I should emphasise for the Committee that, in looking at not only universal credit, but welfare reforms on the whole, we should be clear that the Government have faced difficult choices in addressing the fiscal position we inherited, and I touched on the welfare legacy we inherited in 2010. The changes to the work allowance should be considered as part of the wider package of support for claimants. Universal credit still provides better support than the current system, including by providing dedicated work coaches who can give advice on job applications and interviews. I would like to think that all Members in the House would welcome that.

Universal credit also supports flexible working by reducing or removing the administrative burdens that existed previously when an individual in or out of work claimed different benefits. I emphasise again that the removal of the 16 hours worked per week threshold allows people to take up jobs for any hours. That, in itself, incentivises people to work more hours.

The Select Committee report on tax credit cuts also raised concerns about cuts to universal credit and urged the Government to pause before continuing. Why are they pushing ahead with the cuts to universal credit before responding to that report?

The hon. Lady touched on tax credits, and she will, rightly, have to wait until next week’s spending review to hear what else will happen in that particular space. However, I emphasise again for everybody on the Committee, including the hon. Lady, that the incentives to move into work and to increase hours will be strong in universal credit. They are far better than the system of benefits and tax credits that they replace. Moreover, universal credit ensures that those on very low incomes are protected. The Budget changes will also need to be considered as part of the wider Government support that we have put in place for working families, much of which I have touched on. Help can be targeted much more effectively at those who face the biggest barriers to work than through a blanket work allowance for all claimants, and I am sure all Members will agree with that.

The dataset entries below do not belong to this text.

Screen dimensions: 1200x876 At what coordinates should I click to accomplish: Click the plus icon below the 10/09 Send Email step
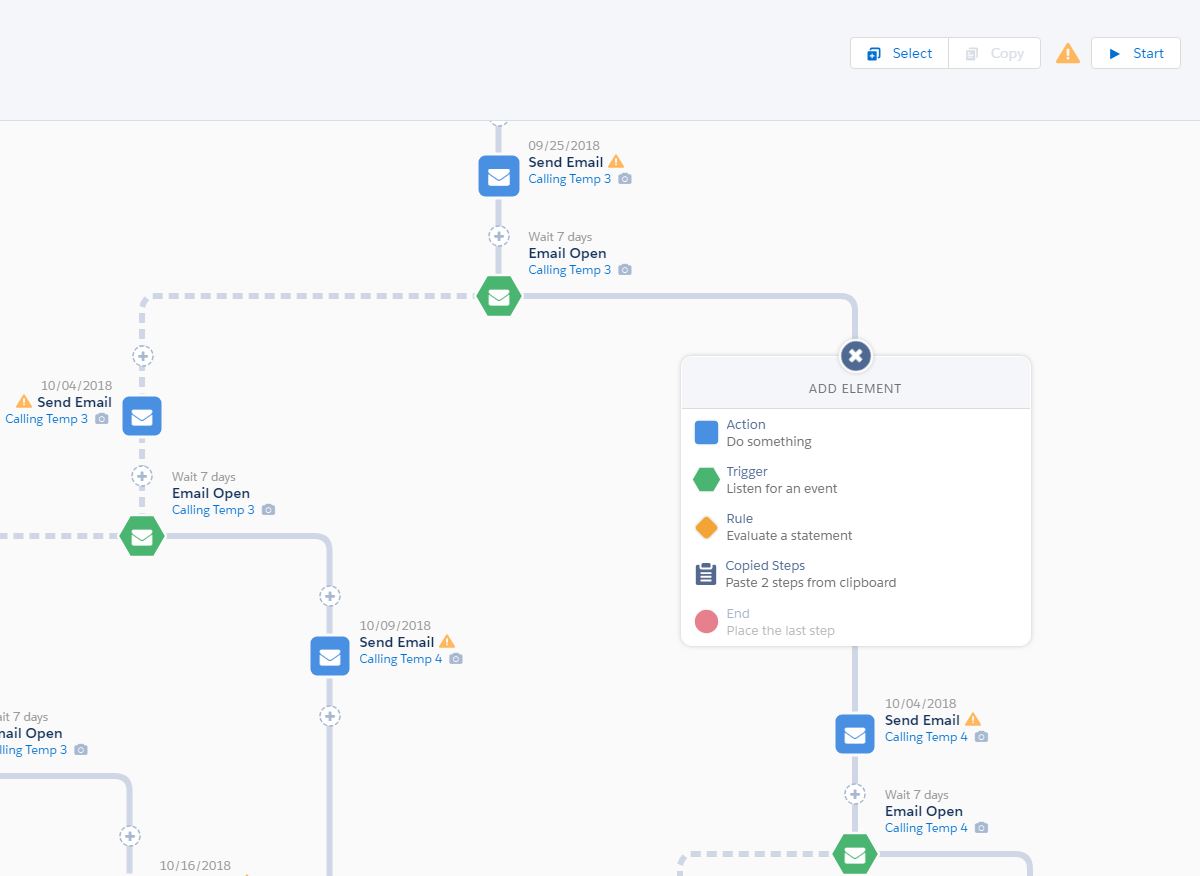coord(330,716)
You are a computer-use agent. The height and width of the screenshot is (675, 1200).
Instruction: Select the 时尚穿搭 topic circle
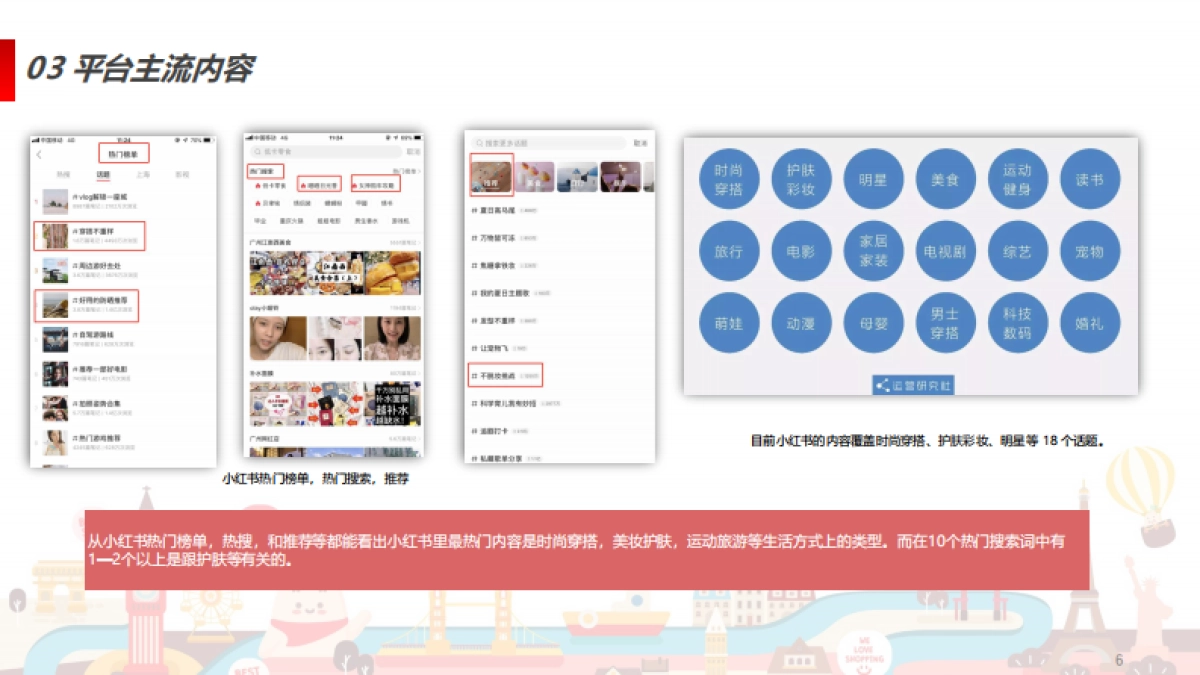(x=729, y=179)
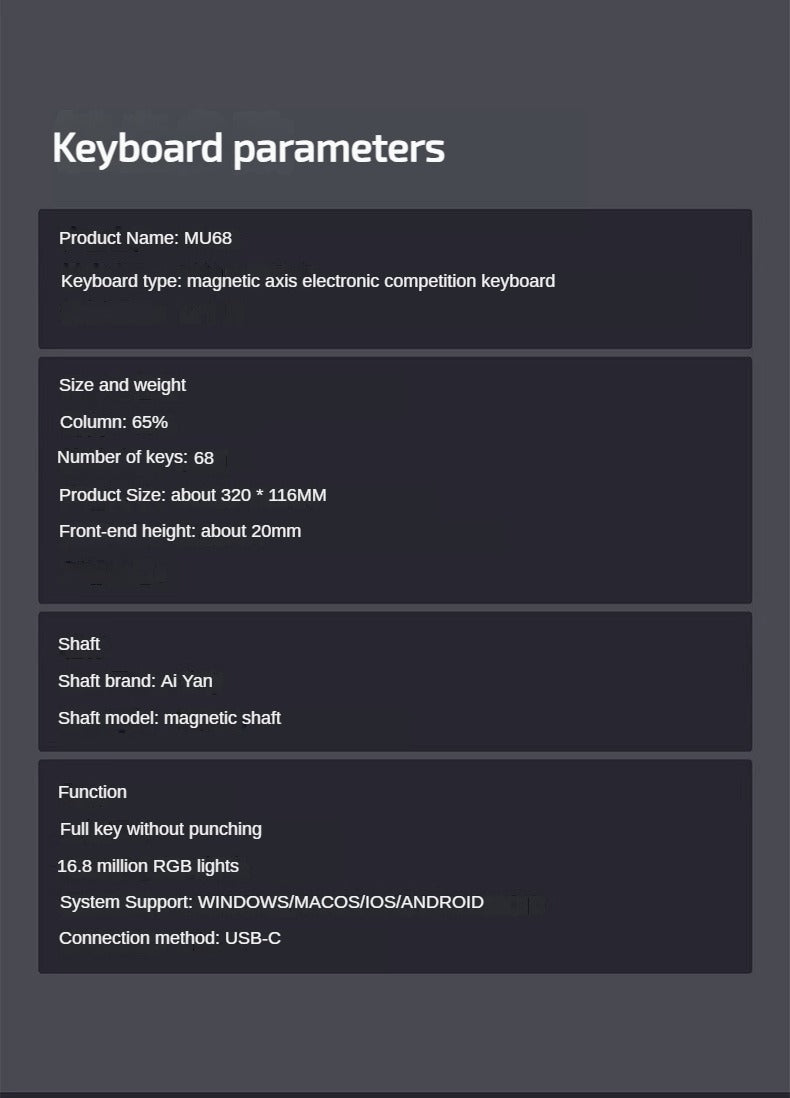Select the 'Shaft brand: Ai Yan' line

135,681
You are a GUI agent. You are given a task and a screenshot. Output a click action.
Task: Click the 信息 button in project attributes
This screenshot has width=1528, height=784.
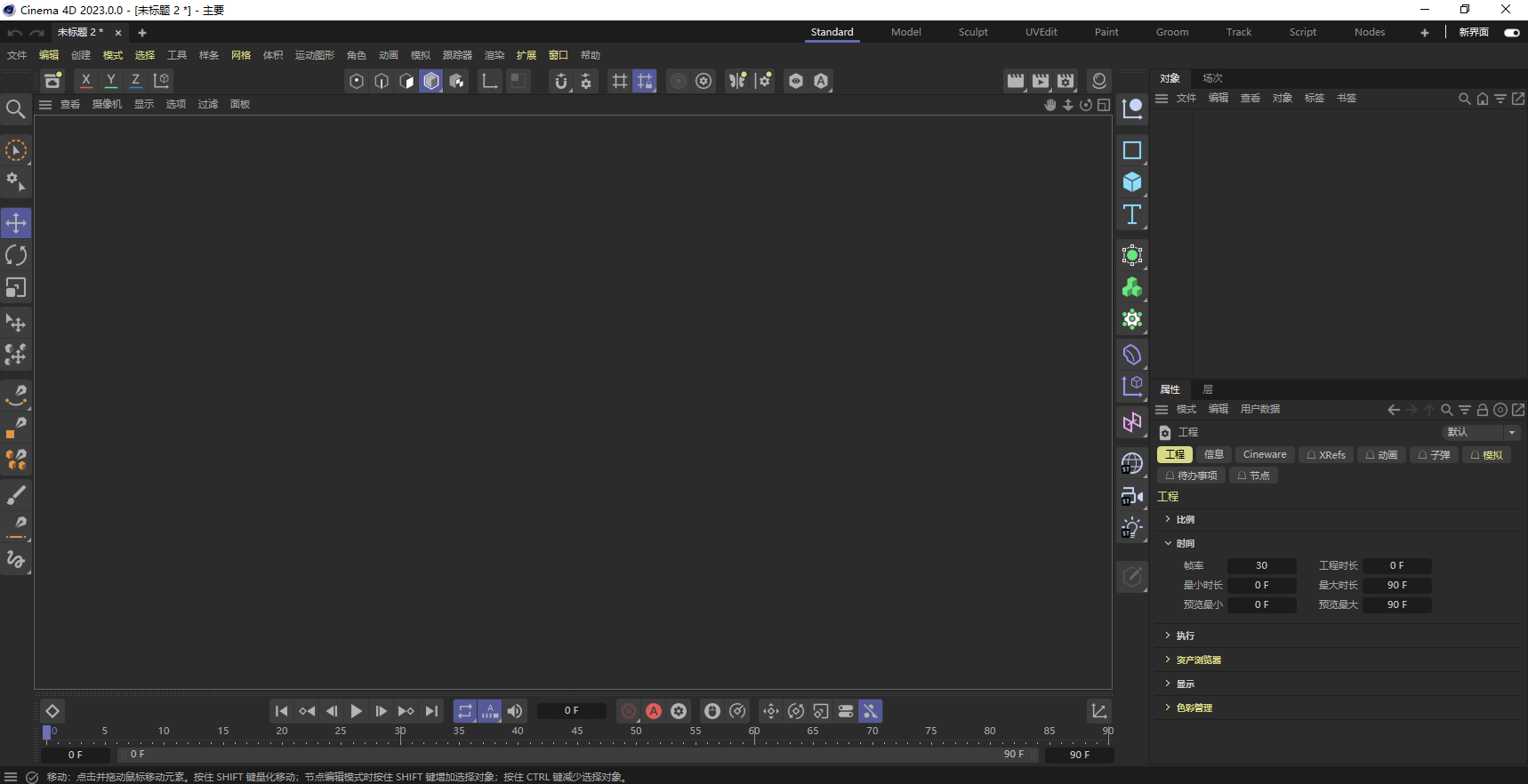1213,454
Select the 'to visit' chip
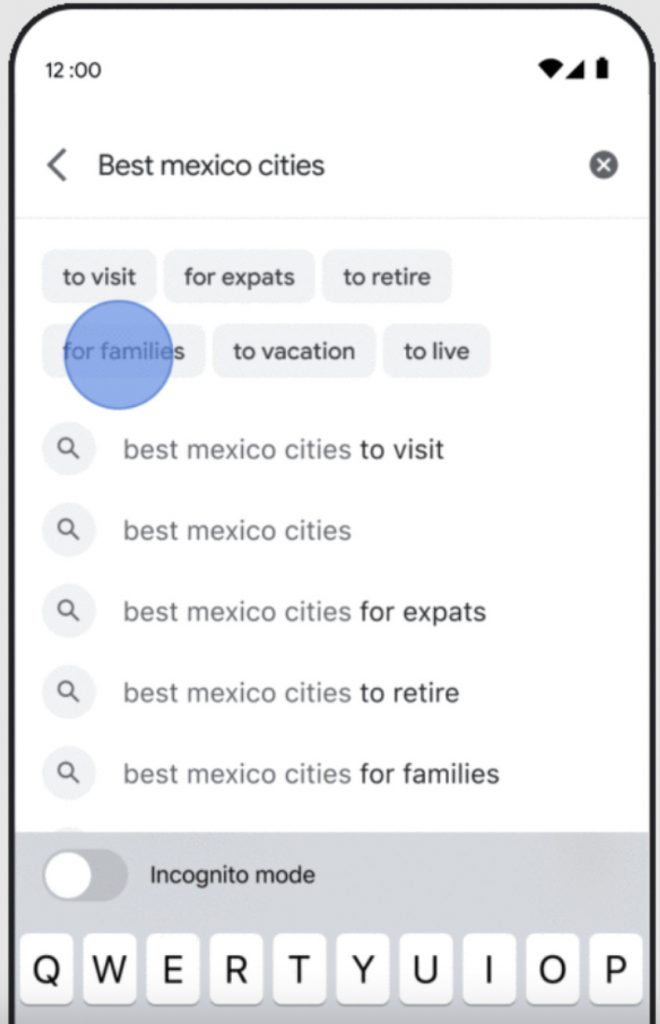 click(99, 277)
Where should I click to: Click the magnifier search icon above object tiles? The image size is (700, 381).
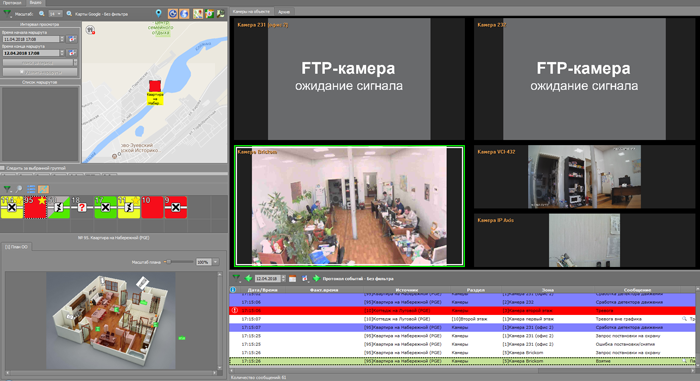[19, 189]
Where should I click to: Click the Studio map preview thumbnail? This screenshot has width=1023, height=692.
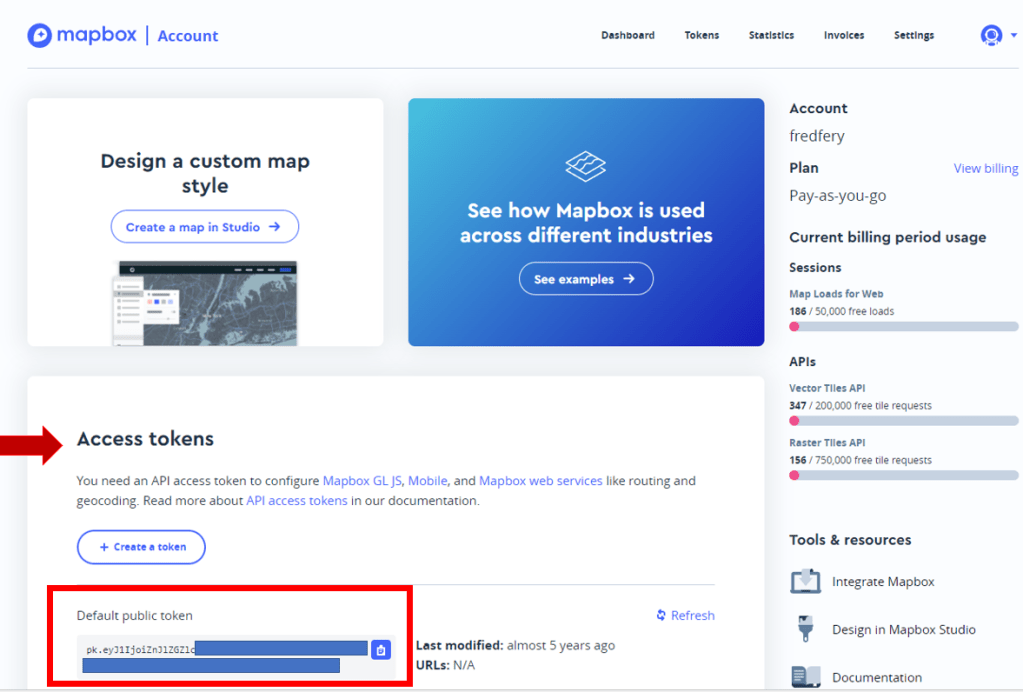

Beyond universal credit, the Government have set out a vision for a higher-wage, lower-tax and lower-welfare society. As a first step, we have raised the personal allowance to £11,000 for the next tax year, and we have pledged to increase it again to £12,500 by the end of this Parliament. We have introduced the new national living wage, which will come in next year. As we have stated previously, that is forecast to reach more than £9 by 2020, based on the recommendation from the Low Pay Commission.

We expect many universal credit claimants to respond to these changes by actively seeking more work. We will rightly support them in that. I remind the Committee that in the current welfare system more than 500,000 people would lose more than 80p for every extra £1 they earned. Virtually no one will face that level of withdrawal rate under universal credit.

I am listening carefully to the hon. Lady but she is just not right. People without children will not have any work allowance at all. They will therefore be losing 65%. When tax and national insurance are added to that, they will be losing more than 70%. Some will work for £1 and get only 30p of it.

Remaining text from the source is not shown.